Previously, a mix of open-source scanners and native platform tools were used. The issue was not that they were bad, but the fragmentation caused problems, with everyone having different dashboards, reports, and alert formats. This led to the desire for something that centralized visibility without creating additional administrative overhead.

The setup cost was easier than expected, with pricing feeling reasonable compared to some larger platforms that were evaluated. The bigger cost was licensing if it involved developer time spent reviewing the initial backlog of findings.

The return on investment has come mostly from operational efficiency, as consolidating much of the workflow, previously involving maintaining separate tools for dependency scanning, secret scanning, and code scanning, has saved somewhere between 10 to 15 engineering hours per week across teams handling security reviews manually.

Before choosing Aikido Security, options such as GitHub Advanced Security, Mend.io, and Snyk were evaluated.
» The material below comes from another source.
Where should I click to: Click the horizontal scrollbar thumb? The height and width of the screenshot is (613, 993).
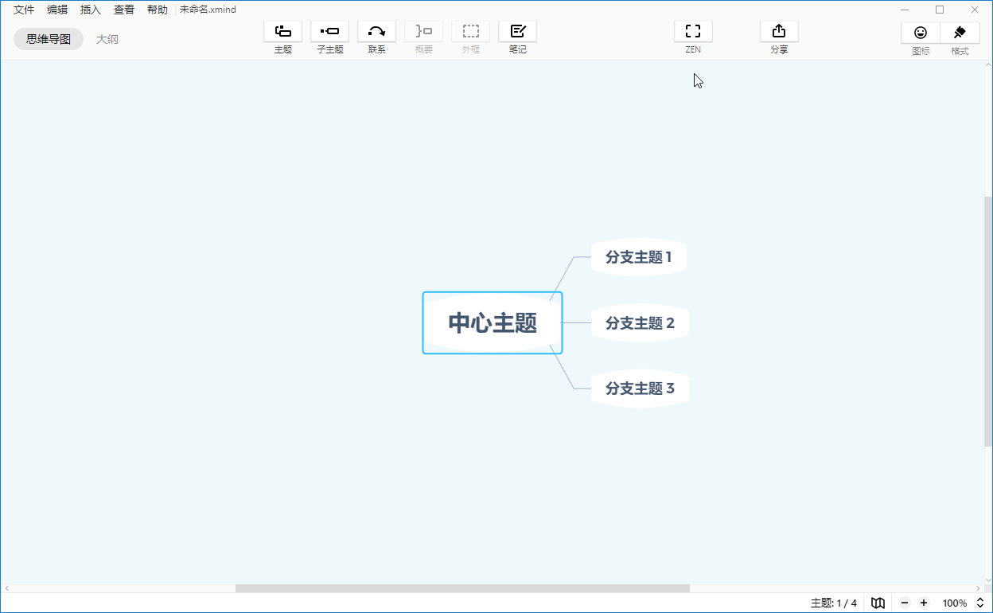pyautogui.click(x=461, y=588)
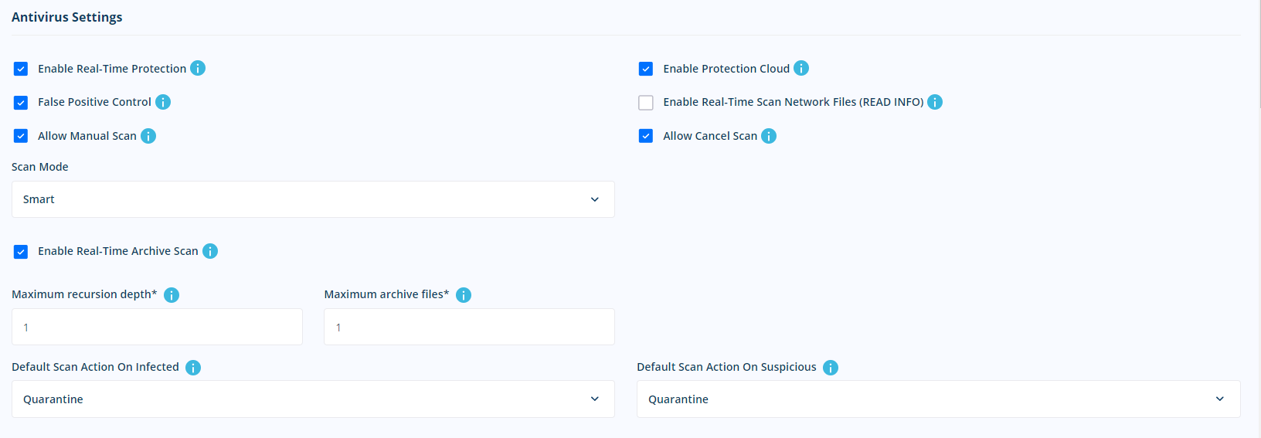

Each had strengths, but Aikido Security felt simpler to deploy and easier for developers to adopt without extensive training.

Advice to others looking into using Aikido Security is to avoid connecting everything at once, as more findings than expected will likely be uncovered. Starting with critical repositories, establishing a remediation process, and defining ownership early can prevent teams from getting overwhelmed by the alert volume. Also spend some time tuning the policies before rolling it out company-wide.

Integrating Aikido Security as a single tool reduces much manual effort that used to occur around vulnerability management. The overall review rating for Aikido Security is 8 out of 10.